begin TEXT SHOWN
Re: Extracting superlatives - SQL design philosophy

From: Dave Crooke <dcrooke(at)gmail(dot)com>
To: Merlin Moncure <mmoncure(at)gmail(dot)com>
Cc: pgsql-performance <pgsql-performance(at)postgresql(dot)org>
Subject: Re: Extracting superlatives - SQL design philosophy
Date: 2010-03-09 16:13:30
Message-ID: ca24673e1003090813tc0126e8v5be0866c67827199@mail.gmail.com
Views: Raw Message | Whole Thread | Download mbox | Resend email
Thread:
Lists: pgsql-performance

Cool trick .... I didn't realise you could do this at the SQL level without
a custom max() written in C.

What I ended up doing for my app is just going with straight SQL that
generates the "key" tuples with a SELECT DISTINCT, and then has a dependent
subquery that does a very small index scan to pull the data for each row (I
care somewhat about portability). In order to make this perform, I created a
second index on the raw data table that has the columns tupled in the order
I need for this rollup, which allows PG to do a fairly efficient index range
scan.

I had been trying to avoid using the disk space to carry this 2nd index,
since it is only needed for the bulk rollup, and I then reliased I only have
to keep it on the current day's partition, and I can drop it once that
partition's data has been aggregated (the insert overhead of the index isn't
as much of a concern).
end TEXT SHOWN
begin INFORMATION PROVIDED
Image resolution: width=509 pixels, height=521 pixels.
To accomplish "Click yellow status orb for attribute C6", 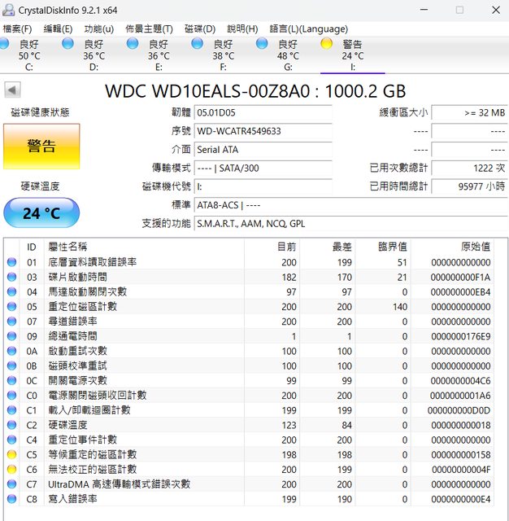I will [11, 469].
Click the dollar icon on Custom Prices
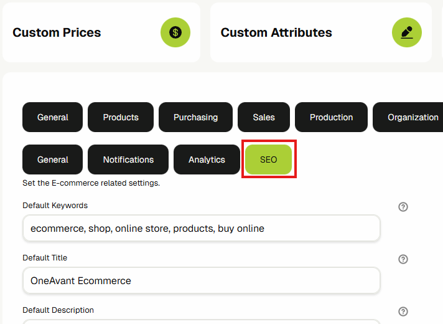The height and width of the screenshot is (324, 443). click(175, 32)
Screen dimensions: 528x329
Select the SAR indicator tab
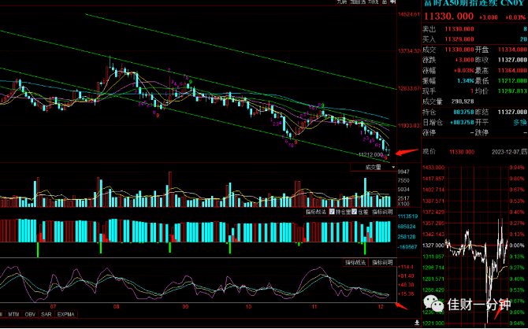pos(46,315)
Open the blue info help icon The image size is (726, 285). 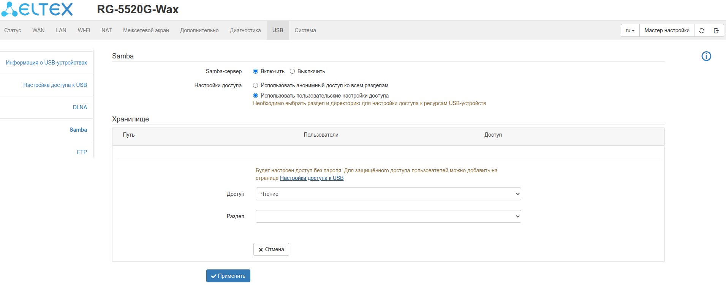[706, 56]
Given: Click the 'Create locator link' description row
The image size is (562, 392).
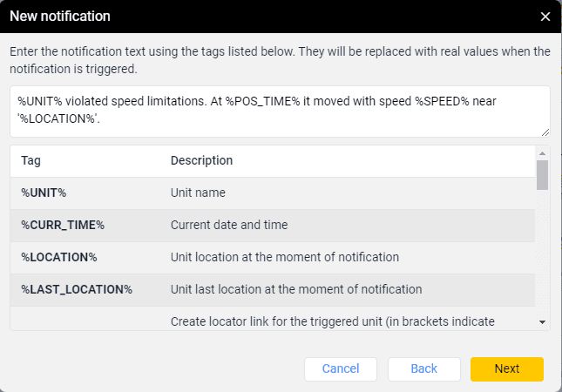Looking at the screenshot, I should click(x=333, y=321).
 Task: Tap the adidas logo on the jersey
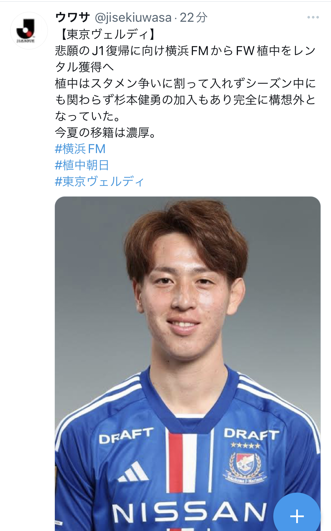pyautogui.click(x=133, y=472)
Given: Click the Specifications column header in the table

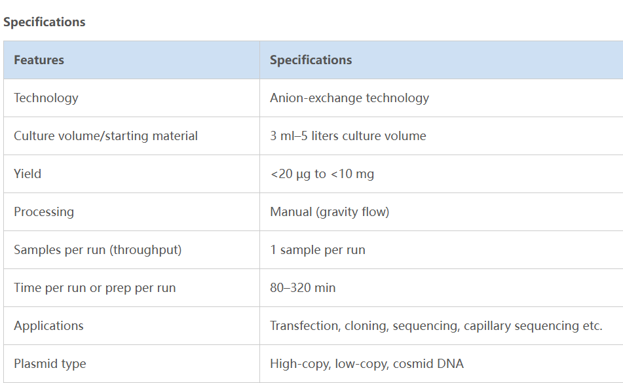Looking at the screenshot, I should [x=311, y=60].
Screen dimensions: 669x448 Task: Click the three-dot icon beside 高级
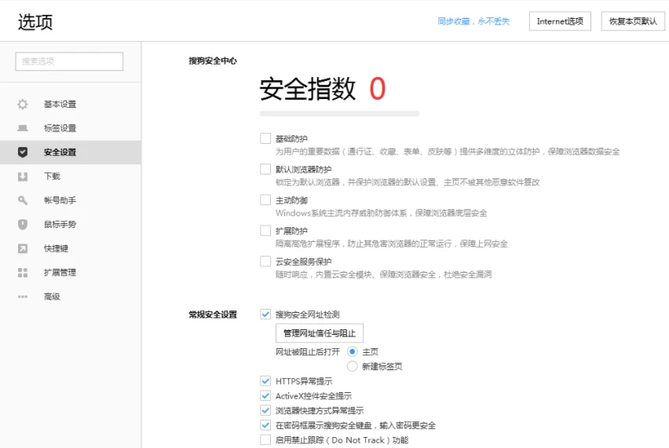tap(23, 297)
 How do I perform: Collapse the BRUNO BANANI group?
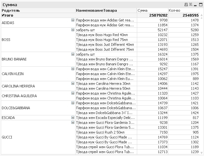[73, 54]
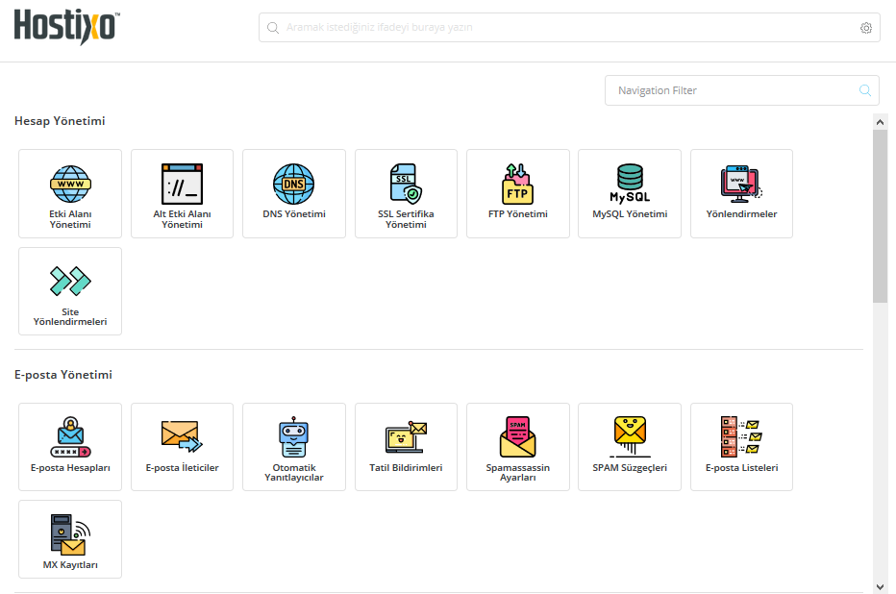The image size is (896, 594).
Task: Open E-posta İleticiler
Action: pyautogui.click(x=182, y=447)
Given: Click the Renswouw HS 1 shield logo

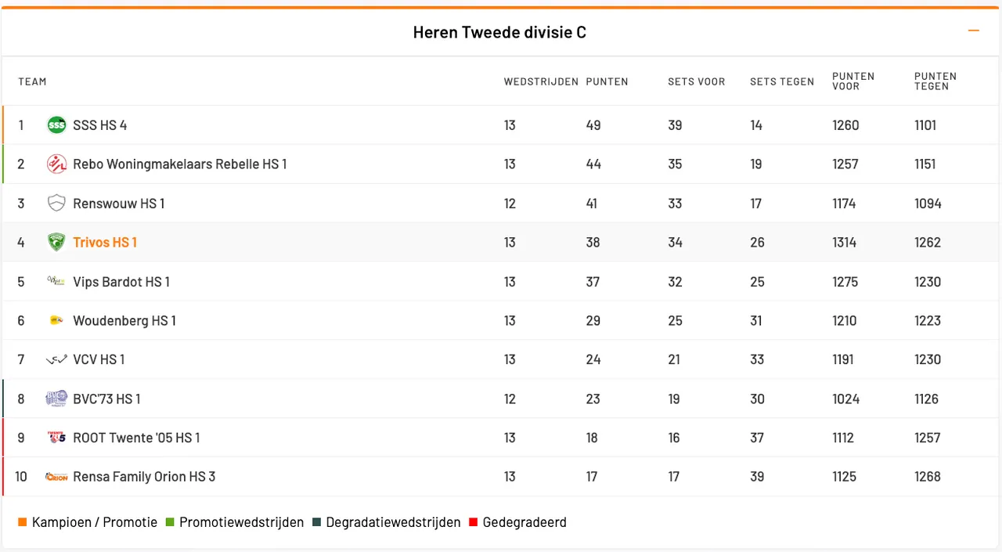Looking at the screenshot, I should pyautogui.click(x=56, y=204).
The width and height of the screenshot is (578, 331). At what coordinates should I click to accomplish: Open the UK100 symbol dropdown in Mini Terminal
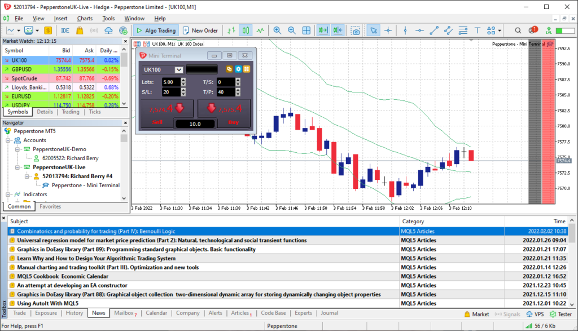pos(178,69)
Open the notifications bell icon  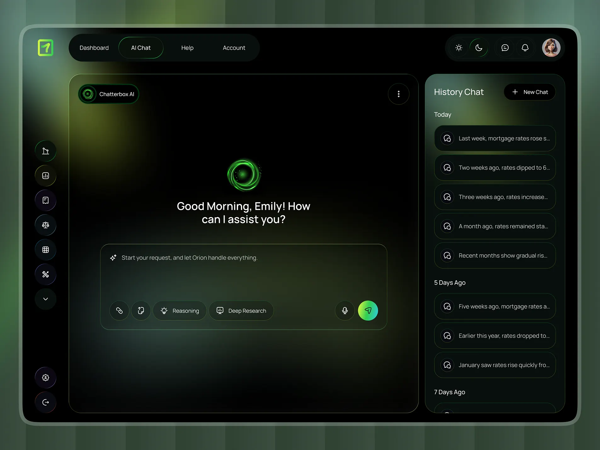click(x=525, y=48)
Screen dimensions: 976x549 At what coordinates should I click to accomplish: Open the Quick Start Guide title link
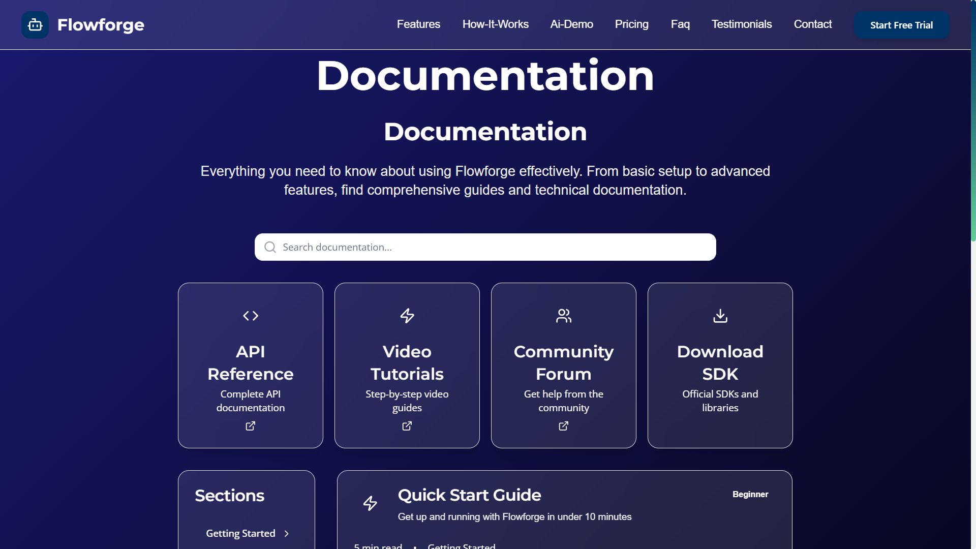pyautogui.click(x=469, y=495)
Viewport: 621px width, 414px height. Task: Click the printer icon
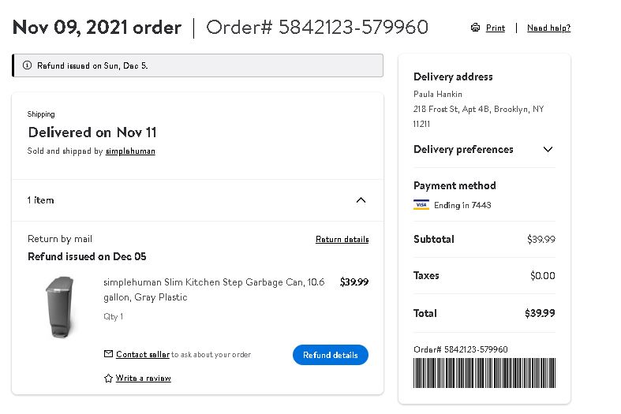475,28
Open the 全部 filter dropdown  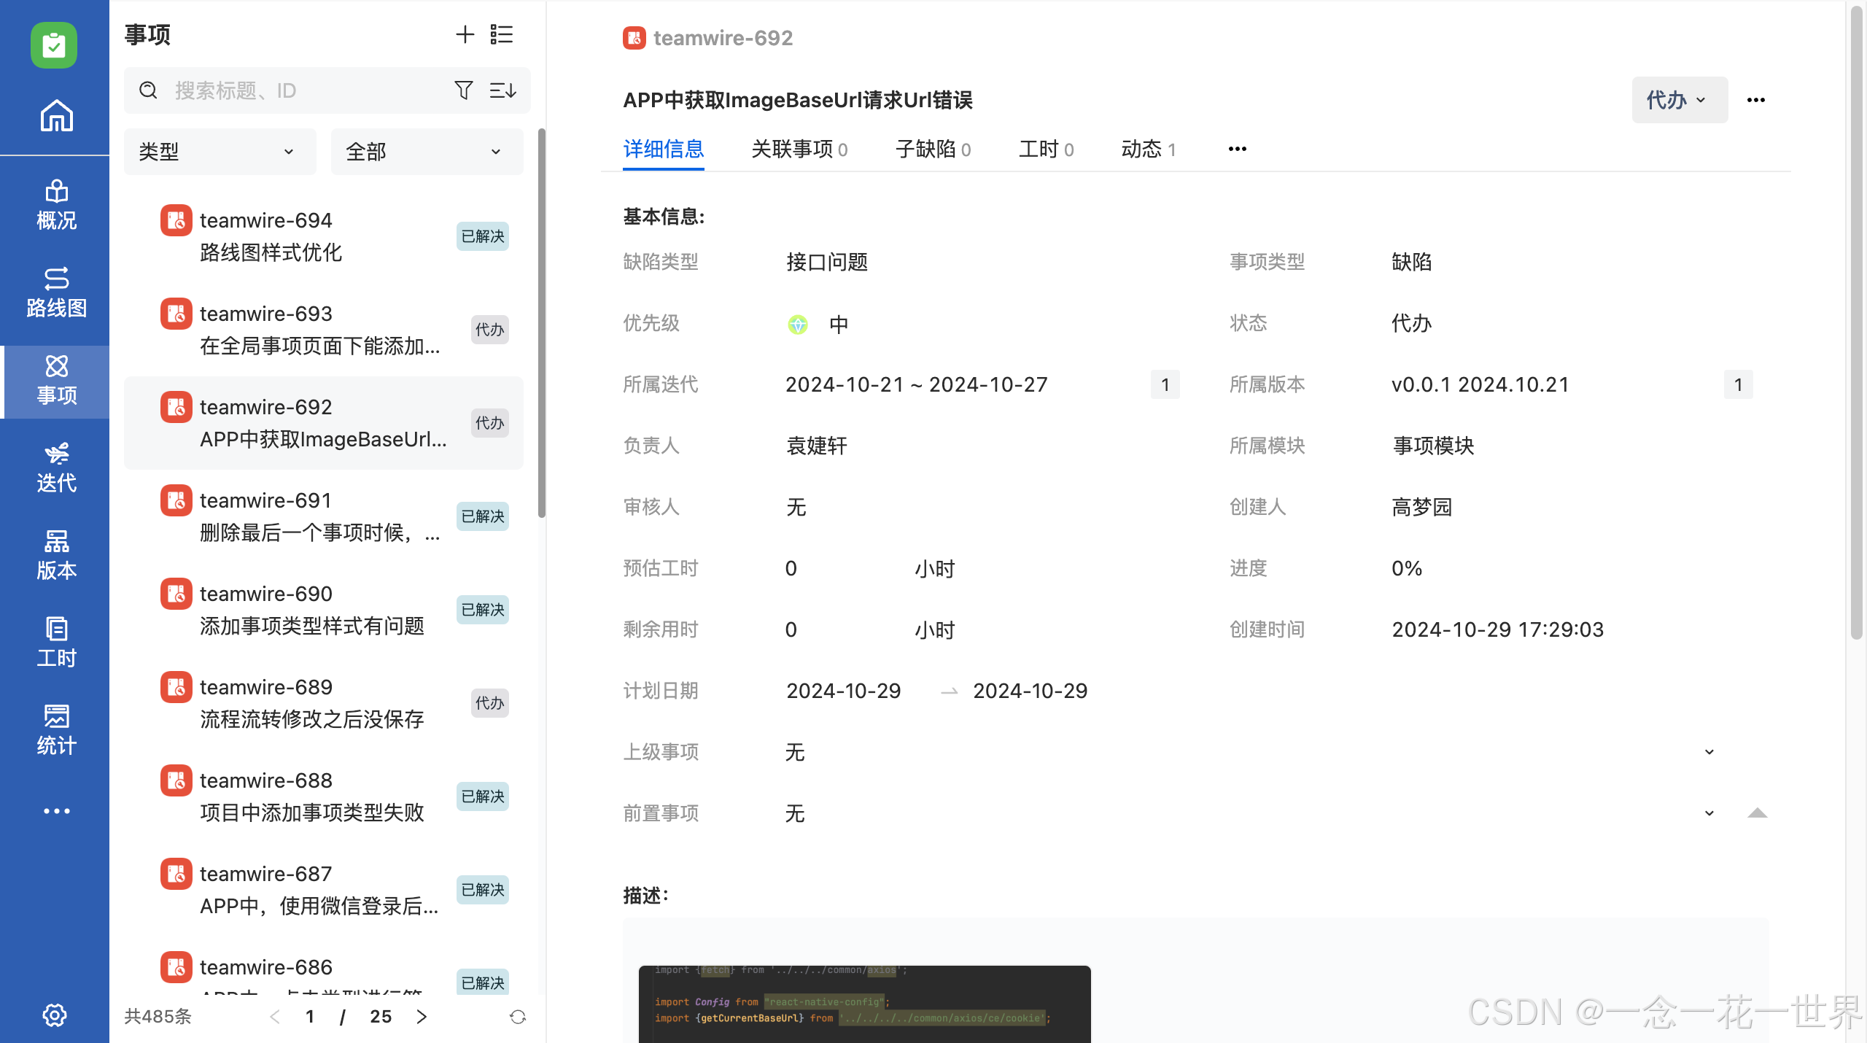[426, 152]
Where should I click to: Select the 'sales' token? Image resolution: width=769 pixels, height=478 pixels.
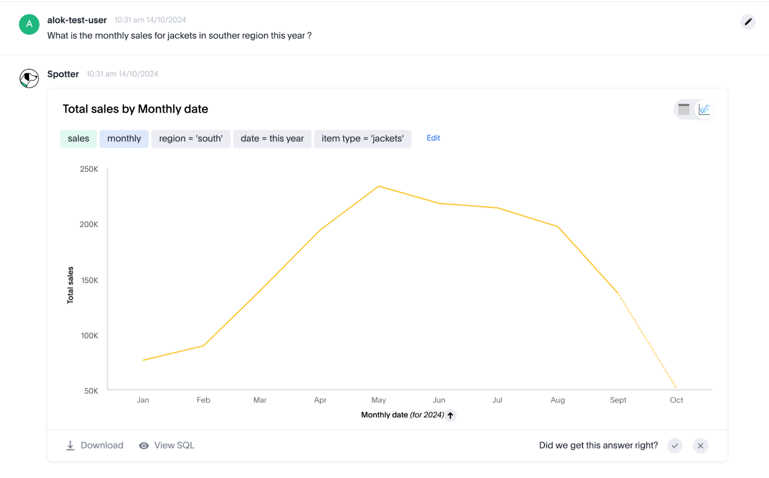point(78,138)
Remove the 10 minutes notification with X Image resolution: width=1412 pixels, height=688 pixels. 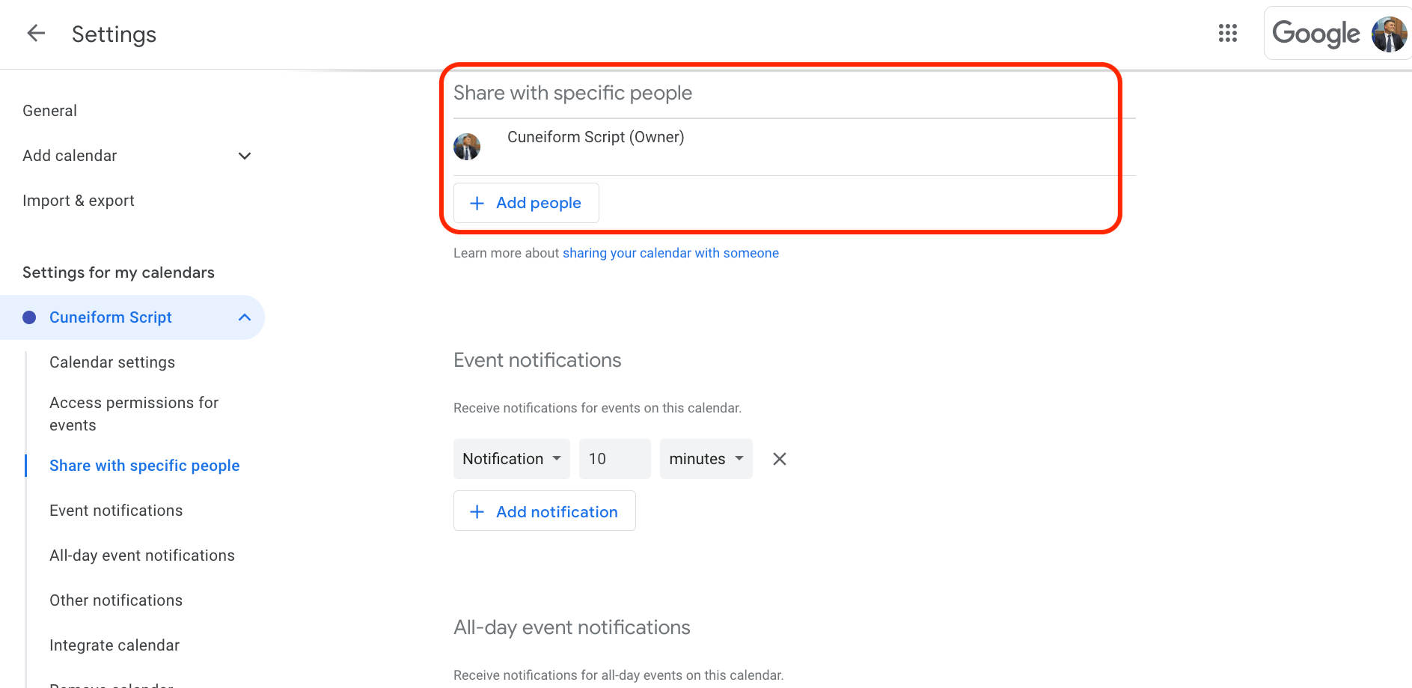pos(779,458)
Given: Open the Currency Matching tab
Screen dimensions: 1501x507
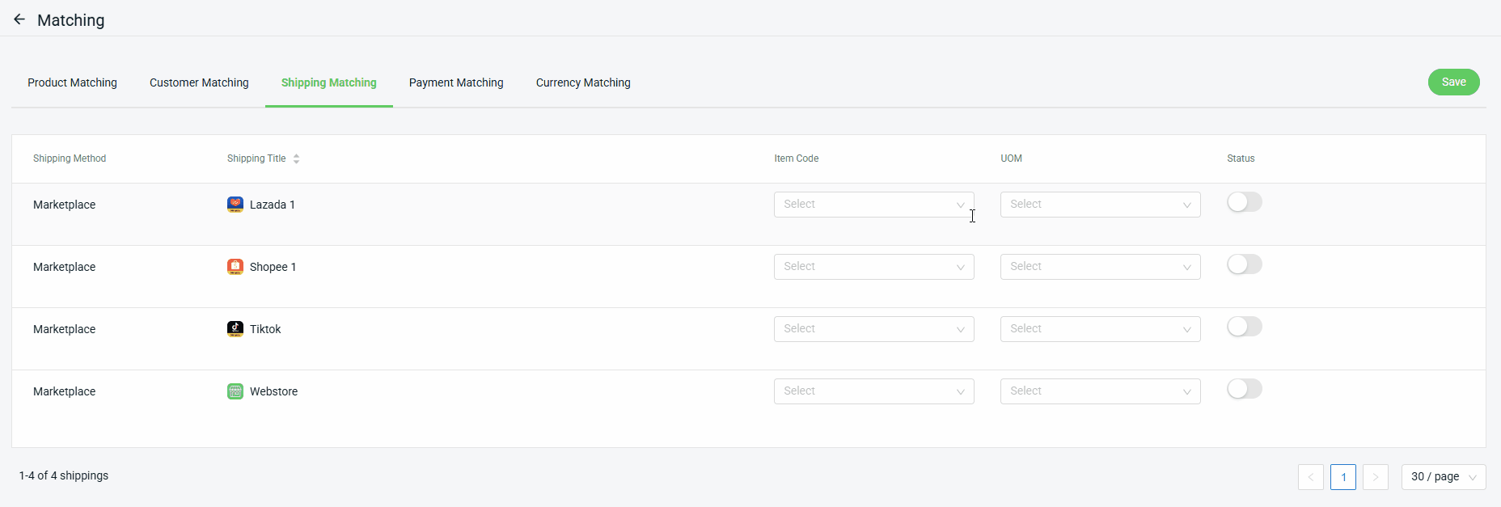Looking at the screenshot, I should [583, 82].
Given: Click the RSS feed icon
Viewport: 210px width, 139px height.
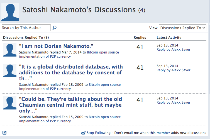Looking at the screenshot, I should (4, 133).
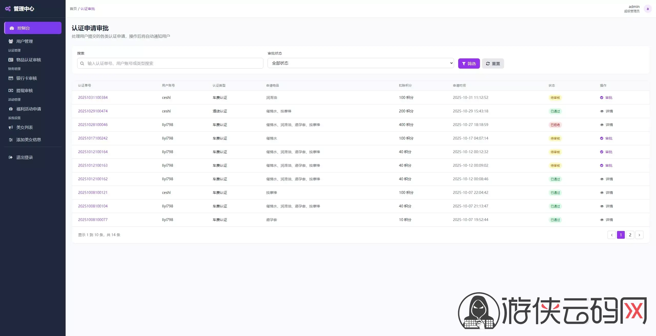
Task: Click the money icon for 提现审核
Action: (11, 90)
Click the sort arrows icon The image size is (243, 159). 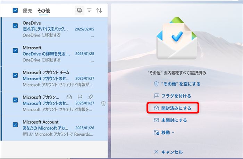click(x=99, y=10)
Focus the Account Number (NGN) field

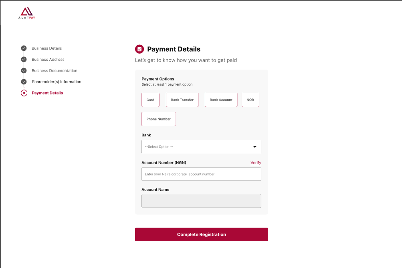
end INFORMATION PROVIDED
### YOUR TASKS:
- 1) In the mailing-list post, why does the writer only need to keep the second index on the current day's partition? Answer in one to three sentences.
- 2) Summarize the mailing-list post in two sentences.
- 3) Write the next few sentences of the mailing-list post, continuing from its last sentence.

### ANSWERS TO THE EXERCISES:
- 1) The second index is needed only for the bulk rollup. Once a partition's data has been aggregated, the index can be dropped, so it only has to exist on the current day's partition.

- 2) For portability, the writer chose straight SQL: a SELECT DISTINCT generates the key tuples, and a dependent subquery runs a small index scan for each row. This is made efficient by a second index whose columns are ordered for the rollup, and that index only needs to be kept on the current day's partition until its data has been aggregated.

- 3)
Alternatively, I could have lived without the index by sharding the raw data
right down to the rollup intervals, which would mean that rollups are
effective as a full table scan anyway, but I didn't want to do that as it
would make real-time data extration queries slower if they had to go across
10-20 tables.

Thanks everyone for the insights

Cheers
Dave

On Tue, Mar 9, 2010 at 6:46 AM, Merlin Moncure <mmoncure(at)gmail(dot)com> wrote:

> On Wed, Feb 24, 2010 at 4:31 PM, Dave Crooke <dcrooke(at)gmail(dot)com> wrote:
> > This is a generic SQL issue and not PG specific, but I'd like to get
> > an opinion from this list.
> >
> > Consider the following data:
> >
> > # \d bar
> > Table "public.bar"
> > Column | Type | Modifiers
> > --------+-----------------------------+-----------
> > city | character varying(255) |
> > temp | integer |
> > date | timestamp without time zone |
> >
> > # select * from bar order by city, date;
> > city | temp | date
> > -----------+------+---------------------
> > Austin | 75 | 2010-02-21 15:00:00
> > Austin | 35 | 2010-02-23 15:00:00
> > Edinburgh | 42 | 2010-02-23 15:00:00
> > New York | 56 | 2010-02-23 15:00:00
> > New York | 78 | 2010-06-23 15:00:00
> > (5 rows)
> >
> > If you want the highest recorded temperature for a city, that's easy
> > to do, since the selection criteria works on the same column that we
> > are extracing:
> >
> > # select city, max(temp) from bar group by city order by 1;
> > city | max
> > -----------+-----
> > Austin | 75
> > Edinburgh | 42
> > New York | 78
> > (3 rows)
> >
> >
> > However there is (AFAIK) no simple way in plain SQL to write a query
> > that performs such an aggregation where the aggregation criteria is on
> > one column and you want to return another, e.g. adding the the *date
> > of* that highest temperature to the output above, or doing a query to
> > get the most recent temperature reading for each city.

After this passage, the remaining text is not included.